— START Data shown —

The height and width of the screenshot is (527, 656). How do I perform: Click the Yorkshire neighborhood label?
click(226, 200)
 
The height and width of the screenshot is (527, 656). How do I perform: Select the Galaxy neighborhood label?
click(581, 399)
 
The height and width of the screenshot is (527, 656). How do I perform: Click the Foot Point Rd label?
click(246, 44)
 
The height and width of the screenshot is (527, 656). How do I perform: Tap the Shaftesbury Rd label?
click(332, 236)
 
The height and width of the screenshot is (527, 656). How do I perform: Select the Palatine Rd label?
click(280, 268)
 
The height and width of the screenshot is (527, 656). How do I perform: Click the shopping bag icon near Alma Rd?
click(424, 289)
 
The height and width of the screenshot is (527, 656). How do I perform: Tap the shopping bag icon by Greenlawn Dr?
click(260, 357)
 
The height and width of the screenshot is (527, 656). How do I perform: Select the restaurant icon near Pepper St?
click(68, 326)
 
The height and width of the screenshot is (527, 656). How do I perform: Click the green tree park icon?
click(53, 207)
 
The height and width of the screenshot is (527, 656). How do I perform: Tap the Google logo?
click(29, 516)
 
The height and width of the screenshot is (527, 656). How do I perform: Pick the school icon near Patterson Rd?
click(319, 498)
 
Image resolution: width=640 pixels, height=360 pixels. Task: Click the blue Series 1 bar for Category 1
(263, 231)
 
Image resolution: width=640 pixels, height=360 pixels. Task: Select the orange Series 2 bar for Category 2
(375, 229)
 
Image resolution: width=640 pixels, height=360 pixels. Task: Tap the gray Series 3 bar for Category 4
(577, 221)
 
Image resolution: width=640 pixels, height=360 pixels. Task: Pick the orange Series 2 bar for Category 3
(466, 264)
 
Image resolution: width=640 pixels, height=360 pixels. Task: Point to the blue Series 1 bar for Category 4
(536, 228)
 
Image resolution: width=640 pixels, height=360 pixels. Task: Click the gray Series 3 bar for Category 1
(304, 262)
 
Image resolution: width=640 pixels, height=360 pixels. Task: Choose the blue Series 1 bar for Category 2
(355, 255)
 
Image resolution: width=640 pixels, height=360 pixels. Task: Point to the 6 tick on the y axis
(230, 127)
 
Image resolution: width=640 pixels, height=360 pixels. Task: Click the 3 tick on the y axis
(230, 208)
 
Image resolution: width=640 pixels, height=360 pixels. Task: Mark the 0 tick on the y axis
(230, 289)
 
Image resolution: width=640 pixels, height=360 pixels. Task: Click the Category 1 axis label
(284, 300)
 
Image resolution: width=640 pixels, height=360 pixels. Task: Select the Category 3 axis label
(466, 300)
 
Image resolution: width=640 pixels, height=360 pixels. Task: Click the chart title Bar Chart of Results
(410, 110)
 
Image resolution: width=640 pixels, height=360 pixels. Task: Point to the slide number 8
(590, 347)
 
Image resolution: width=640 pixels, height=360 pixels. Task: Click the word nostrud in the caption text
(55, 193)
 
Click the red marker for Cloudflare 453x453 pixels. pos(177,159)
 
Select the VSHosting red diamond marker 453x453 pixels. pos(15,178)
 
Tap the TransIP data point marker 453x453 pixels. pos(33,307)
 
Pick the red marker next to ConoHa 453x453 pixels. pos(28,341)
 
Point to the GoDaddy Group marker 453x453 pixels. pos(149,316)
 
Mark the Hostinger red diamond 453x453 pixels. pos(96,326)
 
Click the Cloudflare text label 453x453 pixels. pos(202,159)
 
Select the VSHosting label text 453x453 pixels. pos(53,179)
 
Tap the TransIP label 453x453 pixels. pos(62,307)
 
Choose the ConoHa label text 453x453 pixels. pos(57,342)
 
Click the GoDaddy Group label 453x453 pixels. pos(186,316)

— END Data shown —

## Direction
Copy every row above word for word, leaving none out and changing nothing.

## Task answer
The height and width of the screenshot is (527, 656). How do I perform: Click the Yorkshire neighborhood label?
click(226, 200)
 
The height and width of the screenshot is (527, 656). How do I perform: Select the Galaxy neighborhood label?
click(581, 399)
 
The height and width of the screenshot is (527, 656). How do I perform: Click the Foot Point Rd label?
click(246, 44)
 
The height and width of the screenshot is (527, 656). How do I perform: Tap the Shaftesbury Rd label?
click(332, 236)
 
The height and width of the screenshot is (527, 656). How do I perform: Select the Palatine Rd label?
click(280, 268)
 
The height and width of the screenshot is (527, 656). How do I perform: Click the shopping bag icon near Alma Rd?
click(424, 289)
 
The height and width of the screenshot is (527, 656). How do I perform: Tap the shopping bag icon by Greenlawn Dr?
click(260, 357)
 
The height and width of the screenshot is (527, 656). How do I perform: Select the restaurant icon near Pepper St?
click(68, 326)
 
The height and width of the screenshot is (527, 656). How do I perform: Click the green tree park icon?
click(53, 207)
 
The height and width of the screenshot is (527, 656). How do I perform: Tap the Google logo?
click(29, 516)
 
The height and width of the screenshot is (527, 656). How do I perform: Pick the school icon near Patterson Rd?
click(319, 498)
 
Image resolution: width=640 pixels, height=360 pixels. Task: Click the blue Series 1 bar for Category 1
(263, 231)
 
Image resolution: width=640 pixels, height=360 pixels. Task: Select the orange Series 2 bar for Category 2
(375, 229)
 
Image resolution: width=640 pixels, height=360 pixels. Task: Tap the gray Series 3 bar for Category 4
(577, 221)
 
Image resolution: width=640 pixels, height=360 pixels. Task: Pick the orange Series 2 bar for Category 3
(466, 264)
 
Image resolution: width=640 pixels, height=360 pixels. Task: Point to the blue Series 1 bar for Category 4
(536, 228)
 
Image resolution: width=640 pixels, height=360 pixels. Task: Click the gray Series 3 bar for Category 1
(304, 262)
 
Image resolution: width=640 pixels, height=360 pixels. Task: Choose the blue Series 1 bar for Category 2
(355, 255)
 
Image resolution: width=640 pixels, height=360 pixels. Task: Point to the 6 tick on the y axis
(230, 127)
 
Image resolution: width=640 pixels, height=360 pixels. Task: Click the 3 tick on the y axis
(230, 208)
 
Image resolution: width=640 pixels, height=360 pixels. Task: Mark the 0 tick on the y axis
(230, 289)
 
Image resolution: width=640 pixels, height=360 pixels. Task: Click the Category 1 axis label
(284, 300)
 
Image resolution: width=640 pixels, height=360 pixels. Task: Select the Category 3 axis label
(466, 300)
 
Image resolution: width=640 pixels, height=360 pixels. Task: Click the chart title Bar Chart of Results
(410, 110)
 
Image resolution: width=640 pixels, height=360 pixels. Task: Point to the slide number 8
(590, 347)
 
Image resolution: width=640 pixels, height=360 pixels. Task: Click the word nostrud in the caption text
(55, 193)
 
Click the red marker for Cloudflare 453x453 pixels. pos(177,159)
 
Select the VSHosting red diamond marker 453x453 pixels. pos(15,178)
 
Tap the TransIP data point marker 453x453 pixels. pos(33,307)
 
Pick the red marker next to ConoHa 453x453 pixels. pos(28,341)
 
Point to the GoDaddy Group marker 453x453 pixels. pos(149,316)
 
Mark the Hostinger red diamond 453x453 pixels. pos(96,326)
 
Click the Cloudflare text label 453x453 pixels. pos(202,159)
 
Select the VSHosting label text 453x453 pixels. pos(53,179)
 
Tap the TransIP label 453x453 pixels. pos(62,307)
 
Choose the ConoHa label text 453x453 pixels. pos(57,342)
 
Click the GoDaddy Group label 453x453 pixels. pos(186,316)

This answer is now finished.